Aside from that being very unwise, we might struggle to find someone from whom to catch a cold in any case. Global rates of infections with common respiratory illnesses have plummeted during the pandemic, potentially even driving one strain of flu to extinction, in response to improved personal hygiene practices, mask-wearing and social distancing.
Luckily, there are other avenues available to exploit this T cell defence.
The researchers believe they understand what makes these T cells so effective in guarding against COVID, and say their findings provide a blueprint for a second-generation, universal vaccine that could prevent infection from current and future SARS-CoV-2 variants, including Omicron.
Current vaccines act by targeting the spike protein on the surface of the virus – something that is proving troublesome for long-term vaccine effectiveness.
“The spike protein is under intense immune pressure from vaccine-induced antibodies,” says Professor Ajit Lalvani, senior author of the study and director of the NIHR Respiratory Infections Health Protection Research Unit at ICL.
It’s this pressure that drives the evolution of vaccine escape mutants.
The study found that T cells attack the virus through an entirely separate mechanism, targeting internal proteins within the SARS-CoV-2 virus – something that current vaccines are unable to do.
“The internal proteins targeted by the protective T cells we identified mutate much less,” says Lalvani.
“Consequently, they are highly conserved between the various SARS-CoV-2 variants, including Omicron.

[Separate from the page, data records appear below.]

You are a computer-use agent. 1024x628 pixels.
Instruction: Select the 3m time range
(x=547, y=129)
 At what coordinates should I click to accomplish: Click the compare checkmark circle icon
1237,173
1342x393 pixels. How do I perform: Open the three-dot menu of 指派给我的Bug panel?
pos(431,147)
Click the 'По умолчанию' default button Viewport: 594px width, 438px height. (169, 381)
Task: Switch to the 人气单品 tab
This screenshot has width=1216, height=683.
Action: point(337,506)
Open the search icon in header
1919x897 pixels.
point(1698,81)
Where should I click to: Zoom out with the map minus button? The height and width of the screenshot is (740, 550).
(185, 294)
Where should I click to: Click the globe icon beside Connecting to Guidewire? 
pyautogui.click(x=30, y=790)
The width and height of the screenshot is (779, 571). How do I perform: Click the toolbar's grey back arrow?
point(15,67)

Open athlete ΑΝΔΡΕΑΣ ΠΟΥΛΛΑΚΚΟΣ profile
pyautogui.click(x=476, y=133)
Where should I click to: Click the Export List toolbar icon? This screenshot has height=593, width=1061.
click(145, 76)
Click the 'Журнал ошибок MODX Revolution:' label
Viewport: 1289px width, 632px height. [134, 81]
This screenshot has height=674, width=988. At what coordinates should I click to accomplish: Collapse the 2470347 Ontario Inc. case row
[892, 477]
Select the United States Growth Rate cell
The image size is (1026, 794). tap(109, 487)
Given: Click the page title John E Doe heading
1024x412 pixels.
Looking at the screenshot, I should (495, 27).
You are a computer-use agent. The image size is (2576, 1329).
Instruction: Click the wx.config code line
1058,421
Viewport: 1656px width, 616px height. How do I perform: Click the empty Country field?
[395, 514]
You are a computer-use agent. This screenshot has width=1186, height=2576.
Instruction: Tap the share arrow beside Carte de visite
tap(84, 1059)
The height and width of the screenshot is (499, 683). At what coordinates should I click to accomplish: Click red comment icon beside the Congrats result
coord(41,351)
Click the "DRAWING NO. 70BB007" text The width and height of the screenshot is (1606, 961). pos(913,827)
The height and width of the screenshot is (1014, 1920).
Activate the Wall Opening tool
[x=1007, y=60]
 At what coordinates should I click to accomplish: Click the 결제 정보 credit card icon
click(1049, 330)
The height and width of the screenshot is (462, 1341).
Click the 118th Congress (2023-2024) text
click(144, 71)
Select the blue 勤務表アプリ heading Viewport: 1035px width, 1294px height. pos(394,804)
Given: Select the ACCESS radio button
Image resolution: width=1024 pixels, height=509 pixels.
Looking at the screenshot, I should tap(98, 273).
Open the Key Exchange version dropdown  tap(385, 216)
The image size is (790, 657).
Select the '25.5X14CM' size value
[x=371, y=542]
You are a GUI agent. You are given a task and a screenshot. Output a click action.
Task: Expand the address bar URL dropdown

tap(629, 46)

New vaccines that include these conserved, internal proteins would therefore induce broadly protective T cell responses that should protect against current and future SARS-CoV-2 variants.”
The researchers say that – alongside our existing effective spike protein-targeting vaccines – future vaccines that use T cells to target internal proteins could also provide significantly longer-lasting protection because T cell responses persist longer than antibody responses, which wane within a few months of vaccination.
Although this fresh insight into our immune response to COVID could prove pivotal, Kundu emphasises that our best strategy is one that incorporates as many defences as possible.
“While this is an important discovery, it is only one form of protection, and I would stress that no one should rely on this alone. Instead, the best way to protect yourself against COVID-19 is to be fully vaccinated, including getting your booster dose.”